Here, I have examined three of the best marathons in Europe readers should consider in 2019.
Marketing itself as “one of the most awesome marathons in the world” the Ibiza marathon’s organisers believe that their party island paradise hosts a race that deserves a place among Europe’s elite road events.
Ibiza is drawing upon its legendary reputation as a place of pilgrimage for European partygoers, promising racers the opportunity to sample the island’s legendary nightlife and endless beaches, with an introduction to the natural and historical heritage also meant to tempt runners seeking a more low-key getaway.
Ibiza’s marathon is relatively young – the first incarnation took place in 2017, and on an island just 45 kilometres long and 25 kilometres wide it’s a big ask with such little space. If you laid out the entire course linearly from the most westerly point on the island to the most easterly, you’d have less than three kilometres left before reaching the opposite shore.
The race takes place on April 6th, 2019 with registration open until the end of March. Entry will only set you back €40 – an absolute steal for a full marathon.
The Madrid Marathon is widely renowned as one of the most prestigious running events in Europe. During its distinguished 41-year history it been attributed gold label race status by IAAF (International Association of Athletics Federations) – one of only 15 marathons on the continent; it has been contested by some of the most venerable runners on the planet; and hosts Spain’s domestic running championship finals in tandem with the main event. The course record was set by Kenyan great Ezekiel Chebii, who ran home in 2:09:15 in 2014.
Beginning at Plaza de Cibeles, the 42.2-kilometre course takes a south-westerly route which allows runners to take in sights like the city’s primary square Plaza Mayor, the classically elegant baroque Palacio Royal, presently occupied by his majesty King Felipe V and Puerta del Sol, home to the office of the President of Spain and the regional parliamentary offices for the Autonomous Community of Madrid. The event wraps up in Retiro Park, a recreational space wedged with ornate classical statues and a wild rose garden, likely to be in full blossom in April.
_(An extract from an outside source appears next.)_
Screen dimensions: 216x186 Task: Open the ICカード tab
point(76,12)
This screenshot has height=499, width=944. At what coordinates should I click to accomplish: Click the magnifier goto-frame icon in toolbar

The Madrid Marathon takes place on April 28. Entry costs €75 until February 28 or €80 thereafter until the race reaches its 15,000-place capacity.
Organised long distance running tends to take a hiatus on the continent through the summer months. Sweating one’s way through sweltering 20-plus Celsius temperatures in sticky, humid Mediterranean-adjacent cities isn’t an ideal scenario for most runners, save for the most avid. Some notable summer exceptions include the Midnight Sun Run in Tromso, Norway, and Mont Blanc Marathon in Chamonix, France, both held in colder climbs and geared towards attracting year-round runners.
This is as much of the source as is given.